Amid the doom and gloom in France around the Wallabies’ shock World Cup loss to Fiji, a shining light has been their lineout, spearheaded by new skipper Dave Porecki.
After two rounds of the World Cup Porecki leads the tournament statistics in lineout throws, nailing each of his 21 deliveries which is eight more than any other hooker.
Porecki, who became the Wallabies’ sixth captain of the year following a training injury to Will Skelton, was more concerned with the high-stakes match that lay ahead for his team.
“Everyone’s talking about how we’ve got an upcoming do-or-die game but it’s a World Cup so every game is do-or-die in my eyes and in the players’ eyes,” the 30-year-old Sydneysider said.
“We didn’t get it right (against Fiji) and we’ll get it right next week.”
The Wallabies were outplayed by Fiji in almost every facet in Saint-Etienne apart from the lineout which rattled the Pacific Islanders, particularly in the second half of the historic 22-15 defeat.
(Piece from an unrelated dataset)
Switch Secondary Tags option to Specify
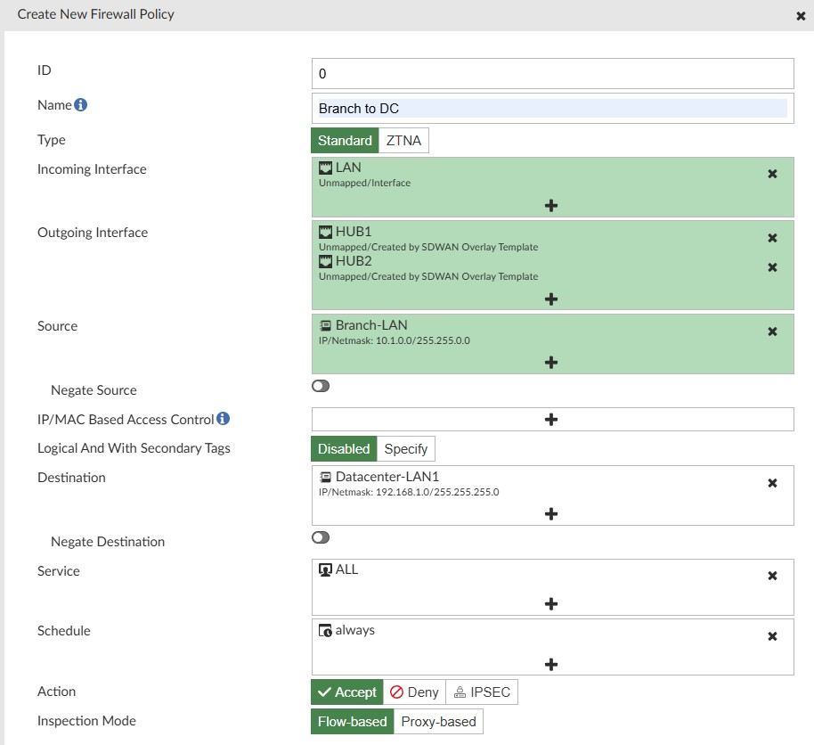The image size is (814, 745). (405, 449)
The absence of injured giant Skelton was felt through the loss of his carries and defence through the middle but the World Cup debut of athletic youngster Nick Frost meant Australia had two genuine jumpers.
Brumbies big man Frost, who missed the tournament-opening win over Georgia due to a troublesome ear injury, was a major disrupter to the Fijians, stealing four lineouts alone.
Richie Arnold was promoted from the bench to cover Skelton and while he had a mixed bag in general play and issues with discipline, he worked well in the lineout with Frost.
Arnold said another jumping option in the side was a trade-off to losing heavyweight Skelton, who doesn’t usually jump.
“When you lose Willy (Skelton) you lose that power, but obviously when another person comes in you have another jumping option,” Arnold said.
“So yeah, our lineout defence was good and also our lineout attack was good but we still lost the match.”
With Skelton still sidelined with a calf injury, Arnold and Frost will again team up against Wales, with fellow lock Matt Philip covering from the bench.
They are expecting Wales to play a more traditional, grinding game based on their set-piece.
Unbeaten through two rounds, the Welsh line-out was vulnerable against minnows Portugal, who they beat 28-8 in Nice.
Gatland said his team’s performance against Portugal “wasn’t pretty” but he was delighted they took maximum points to sit atop the Pool C table.
“Probably the lineout didn’t function as well as I would have liked and we were a bit lateral at times,” he said.
“When we were direct and in contact we looked comfortable.”